Wear a Mask! And Celebrate Your Immune System
Yesterday’s XKCD “Pathogen Resistance” turns things round and shows the current crisis from the point of view of the virus. It is genius. And even has a Watchmen reference in the mouseover text.1
But more importantly, and unrelated: it turns out that wearing a mask — any kind, even just a scarf– will help to reduce the spread of the virus. This is contrary to what we were told initially, but it makes complete sense even without technical analysis. Anything coming between someone else’s droplets and your lungs, or your droplets and someone else’s lungs, is better than nothing coming between them.
It’s like wearing a cycling helmet: I’ve always thought that something between my head and the ground, should I come off, is better than nothing.
And there are designs online for making masks out of any old cloth. I feel #blessed that my daughter has an A-level in textiles and a sewing machine.
On the question of masks, though, something has been confusing me since this all started. And to an extent, before that, really, when I’d occasionally see people out and about wearing what appeared to be a hospital-style mask. Which is, where did people get such things? How did they come to have what looked like professional medical supplies in their private possession? Aren’t these things controlled?

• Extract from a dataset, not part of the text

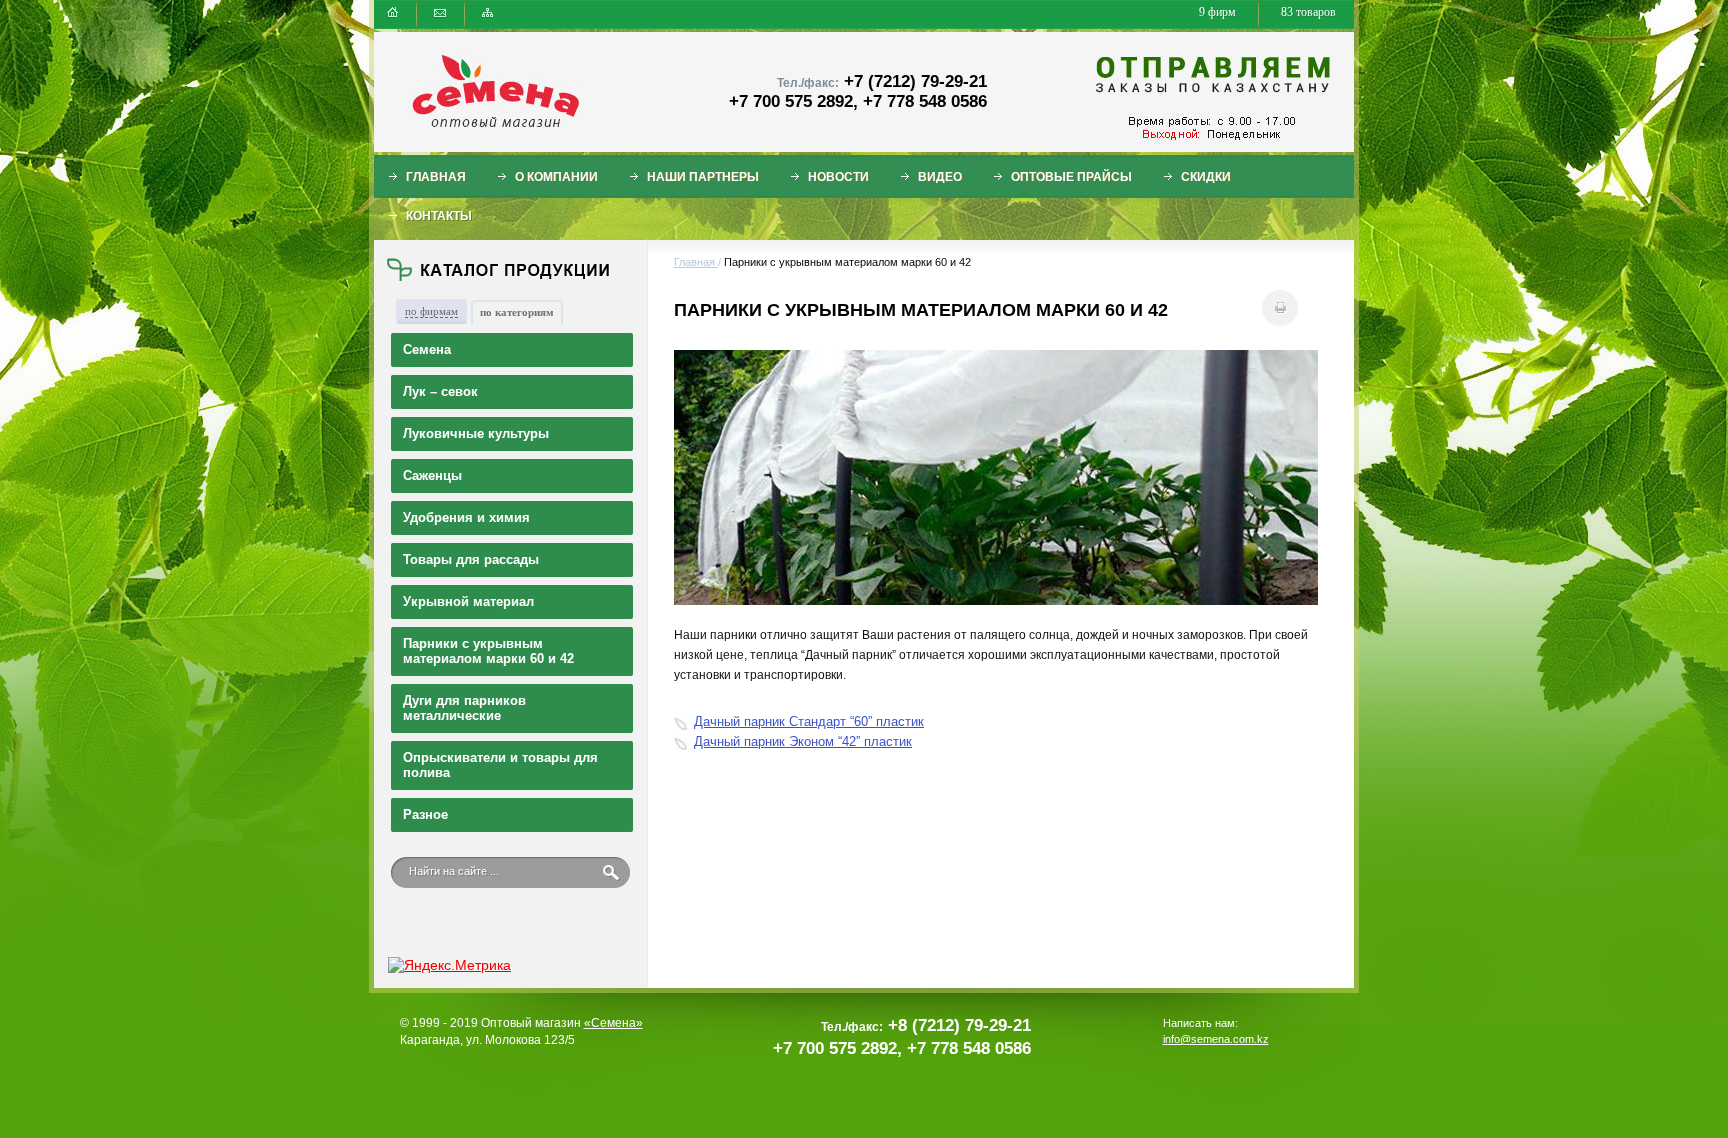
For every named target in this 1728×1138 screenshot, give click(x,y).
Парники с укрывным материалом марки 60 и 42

Clearly not, for the last one. And I wondered why? Why did people have them? Now, that seems like a foolish question. And it ignores the cultural differences, whereby in parts of Asia it’s considered rude not to wear a mask if you are sick. Makes sense, though I always wonder how horrible it is if you sneeze while wearing one.
- “We’re not trapped in here with the coronavirus. The coronavirus is trapped in here with us.” ↩
Good piece by Margaret Atwood about… what everything’s about, these days.
Any child growing up in Canada in the 1940s, at a time before there were vaccines for a horde of deadly diseases, was familiar with quarantine signs. They were yellow and they appeared on the front doors of houses. They said things such as DIPHTHERIA and SCARLET FEVER and WHOOPING COUGH. Milkmen – there were still milkmen in those years, sometimes with horse-drawn wagons – and bread men, ditto, and even icemen, and certainly postmen (and yes, they were all men), had to leave things on the front doorsteps. We kids would stand outside in the snow – for me, it was always winter in cities, as the rest of the time my family was up in the woods – gazing at the mysterious signs and wondering what gruesome things were going on inside the houses. Children were especially susceptible to these diseases, especially diptheria – I had four little cousins who died of it – so once in a while a classmate would disappear, sometimes to return, sometimes not.
This video on how to deal with your food shopping is good. I’m alarmed to hear that some coronaviruses can live frozen for — two years, I think he said? So buying open bread from the bakers and freezing it is probably not as safe as I had thought.
I just got a text from the government about the new regime. I assume everyone did. I didn’t know they could do that. It just has this link.